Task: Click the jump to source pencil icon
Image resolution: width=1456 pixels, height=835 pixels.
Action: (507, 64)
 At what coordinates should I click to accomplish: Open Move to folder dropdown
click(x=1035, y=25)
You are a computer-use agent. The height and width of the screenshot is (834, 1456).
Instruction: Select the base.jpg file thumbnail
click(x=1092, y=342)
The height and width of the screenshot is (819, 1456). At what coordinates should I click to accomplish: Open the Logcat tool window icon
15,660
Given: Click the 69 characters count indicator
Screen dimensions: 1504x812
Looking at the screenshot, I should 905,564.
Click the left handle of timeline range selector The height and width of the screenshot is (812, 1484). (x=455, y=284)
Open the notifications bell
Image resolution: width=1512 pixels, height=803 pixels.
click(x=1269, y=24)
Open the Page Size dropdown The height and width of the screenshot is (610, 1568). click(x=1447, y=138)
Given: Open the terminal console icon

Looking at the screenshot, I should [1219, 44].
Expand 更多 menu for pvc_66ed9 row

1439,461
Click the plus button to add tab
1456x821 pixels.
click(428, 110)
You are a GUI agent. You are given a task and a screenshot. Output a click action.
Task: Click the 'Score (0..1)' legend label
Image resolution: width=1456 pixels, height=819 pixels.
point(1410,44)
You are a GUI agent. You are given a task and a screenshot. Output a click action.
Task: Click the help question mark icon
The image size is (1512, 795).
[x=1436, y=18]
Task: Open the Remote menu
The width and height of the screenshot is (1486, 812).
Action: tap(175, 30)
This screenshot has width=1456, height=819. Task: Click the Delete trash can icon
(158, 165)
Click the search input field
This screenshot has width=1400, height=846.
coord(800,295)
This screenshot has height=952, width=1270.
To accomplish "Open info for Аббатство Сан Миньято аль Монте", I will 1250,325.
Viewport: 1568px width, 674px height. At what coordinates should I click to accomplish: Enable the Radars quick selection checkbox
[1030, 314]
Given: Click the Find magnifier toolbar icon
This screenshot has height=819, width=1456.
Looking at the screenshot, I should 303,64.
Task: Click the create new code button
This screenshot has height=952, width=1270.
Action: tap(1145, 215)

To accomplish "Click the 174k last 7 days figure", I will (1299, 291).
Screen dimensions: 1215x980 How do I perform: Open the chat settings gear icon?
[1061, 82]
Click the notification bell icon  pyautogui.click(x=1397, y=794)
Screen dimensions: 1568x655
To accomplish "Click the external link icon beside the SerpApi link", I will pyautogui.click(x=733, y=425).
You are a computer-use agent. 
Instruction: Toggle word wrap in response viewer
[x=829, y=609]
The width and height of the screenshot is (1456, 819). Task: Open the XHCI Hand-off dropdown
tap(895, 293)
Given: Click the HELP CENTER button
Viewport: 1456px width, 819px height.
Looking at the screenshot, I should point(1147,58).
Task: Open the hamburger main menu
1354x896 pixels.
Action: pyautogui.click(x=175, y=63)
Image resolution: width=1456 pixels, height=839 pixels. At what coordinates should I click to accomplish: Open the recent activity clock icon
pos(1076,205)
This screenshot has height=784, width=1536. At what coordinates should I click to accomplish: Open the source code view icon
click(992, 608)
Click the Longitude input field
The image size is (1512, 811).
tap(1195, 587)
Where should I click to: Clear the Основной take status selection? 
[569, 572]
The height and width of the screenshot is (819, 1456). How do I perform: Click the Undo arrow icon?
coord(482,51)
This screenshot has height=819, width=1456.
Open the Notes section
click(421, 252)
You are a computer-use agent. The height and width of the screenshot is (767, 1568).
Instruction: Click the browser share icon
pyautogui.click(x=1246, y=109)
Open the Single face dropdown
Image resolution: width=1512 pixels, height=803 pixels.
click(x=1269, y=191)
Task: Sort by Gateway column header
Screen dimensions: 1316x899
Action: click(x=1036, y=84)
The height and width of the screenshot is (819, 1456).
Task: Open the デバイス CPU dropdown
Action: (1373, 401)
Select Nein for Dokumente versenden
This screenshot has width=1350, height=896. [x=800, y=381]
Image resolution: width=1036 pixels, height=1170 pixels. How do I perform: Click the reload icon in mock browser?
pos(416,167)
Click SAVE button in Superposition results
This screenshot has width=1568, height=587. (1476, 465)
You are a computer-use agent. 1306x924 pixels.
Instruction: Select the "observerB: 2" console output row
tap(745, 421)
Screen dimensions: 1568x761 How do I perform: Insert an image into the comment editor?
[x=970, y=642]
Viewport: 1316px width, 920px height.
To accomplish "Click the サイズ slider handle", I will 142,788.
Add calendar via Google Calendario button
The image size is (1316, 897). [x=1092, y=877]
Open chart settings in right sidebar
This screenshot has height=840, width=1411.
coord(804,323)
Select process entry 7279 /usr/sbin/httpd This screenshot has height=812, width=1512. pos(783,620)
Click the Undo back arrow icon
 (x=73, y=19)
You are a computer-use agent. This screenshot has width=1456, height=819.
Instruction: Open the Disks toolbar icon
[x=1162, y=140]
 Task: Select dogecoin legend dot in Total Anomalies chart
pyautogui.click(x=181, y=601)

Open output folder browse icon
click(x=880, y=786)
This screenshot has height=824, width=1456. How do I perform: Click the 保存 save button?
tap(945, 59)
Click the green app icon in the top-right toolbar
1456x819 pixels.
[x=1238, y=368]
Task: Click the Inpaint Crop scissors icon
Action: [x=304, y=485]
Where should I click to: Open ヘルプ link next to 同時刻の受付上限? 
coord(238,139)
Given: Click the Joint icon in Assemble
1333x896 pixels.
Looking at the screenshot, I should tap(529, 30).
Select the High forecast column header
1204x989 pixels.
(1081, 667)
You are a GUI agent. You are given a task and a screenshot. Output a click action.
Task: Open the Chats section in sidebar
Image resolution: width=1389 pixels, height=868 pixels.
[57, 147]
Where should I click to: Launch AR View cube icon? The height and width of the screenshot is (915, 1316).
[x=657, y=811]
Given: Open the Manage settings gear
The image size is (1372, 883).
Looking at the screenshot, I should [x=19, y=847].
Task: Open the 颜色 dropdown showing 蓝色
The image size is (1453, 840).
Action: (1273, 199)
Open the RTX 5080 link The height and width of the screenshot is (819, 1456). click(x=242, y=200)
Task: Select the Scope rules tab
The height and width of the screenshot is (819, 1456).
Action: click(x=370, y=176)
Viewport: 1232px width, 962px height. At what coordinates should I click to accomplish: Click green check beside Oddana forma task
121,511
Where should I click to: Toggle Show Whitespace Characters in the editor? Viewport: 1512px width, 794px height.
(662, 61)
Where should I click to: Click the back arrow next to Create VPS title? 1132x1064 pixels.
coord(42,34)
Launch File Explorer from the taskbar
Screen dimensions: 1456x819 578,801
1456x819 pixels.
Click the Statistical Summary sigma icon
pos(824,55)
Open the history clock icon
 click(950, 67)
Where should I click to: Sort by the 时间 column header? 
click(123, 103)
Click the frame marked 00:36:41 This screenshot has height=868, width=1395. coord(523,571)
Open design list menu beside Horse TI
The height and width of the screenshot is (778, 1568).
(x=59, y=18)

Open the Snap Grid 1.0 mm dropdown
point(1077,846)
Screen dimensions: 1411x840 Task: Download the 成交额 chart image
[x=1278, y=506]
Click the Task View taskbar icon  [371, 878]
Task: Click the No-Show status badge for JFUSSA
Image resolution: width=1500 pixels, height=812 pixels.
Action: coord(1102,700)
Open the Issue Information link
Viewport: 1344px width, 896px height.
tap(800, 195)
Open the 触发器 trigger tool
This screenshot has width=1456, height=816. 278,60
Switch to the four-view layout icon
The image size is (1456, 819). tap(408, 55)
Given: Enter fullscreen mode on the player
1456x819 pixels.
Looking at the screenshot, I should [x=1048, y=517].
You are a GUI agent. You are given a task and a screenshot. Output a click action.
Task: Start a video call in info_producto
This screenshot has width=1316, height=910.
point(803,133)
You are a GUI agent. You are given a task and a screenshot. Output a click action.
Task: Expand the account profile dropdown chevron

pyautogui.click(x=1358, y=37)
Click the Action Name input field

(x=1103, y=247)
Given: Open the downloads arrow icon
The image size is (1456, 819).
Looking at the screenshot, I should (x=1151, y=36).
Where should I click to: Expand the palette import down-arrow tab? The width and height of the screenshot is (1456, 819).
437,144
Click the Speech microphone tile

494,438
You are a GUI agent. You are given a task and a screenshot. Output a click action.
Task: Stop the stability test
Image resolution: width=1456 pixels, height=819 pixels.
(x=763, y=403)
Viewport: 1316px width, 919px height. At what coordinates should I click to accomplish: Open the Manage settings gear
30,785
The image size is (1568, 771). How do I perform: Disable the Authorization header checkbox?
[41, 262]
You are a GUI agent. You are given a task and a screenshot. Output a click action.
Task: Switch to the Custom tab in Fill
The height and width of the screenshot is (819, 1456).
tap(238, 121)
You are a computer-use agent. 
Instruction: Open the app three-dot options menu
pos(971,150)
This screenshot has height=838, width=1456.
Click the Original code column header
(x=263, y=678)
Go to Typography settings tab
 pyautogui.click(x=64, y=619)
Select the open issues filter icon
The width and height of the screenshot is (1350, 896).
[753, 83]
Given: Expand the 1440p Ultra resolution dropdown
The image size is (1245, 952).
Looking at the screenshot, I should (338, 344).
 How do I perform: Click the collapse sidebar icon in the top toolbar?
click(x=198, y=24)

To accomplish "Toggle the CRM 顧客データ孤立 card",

+ + + + +

** Goal of the exercise **
Across the records above, show each line containing the word "computer".

** Completed task **
You are a computer-use agent. The height and width of the screenshot is (834, 1456).
You are a computer-use agent. 
You are a computer-use agent. The height and width of the screenshot is (767, 1568).
You are a computer-use agent. 1306x924 pixels.
You are a computer-use agent. This screenshot has width=1456, height=819.
You are a computer-use agent. 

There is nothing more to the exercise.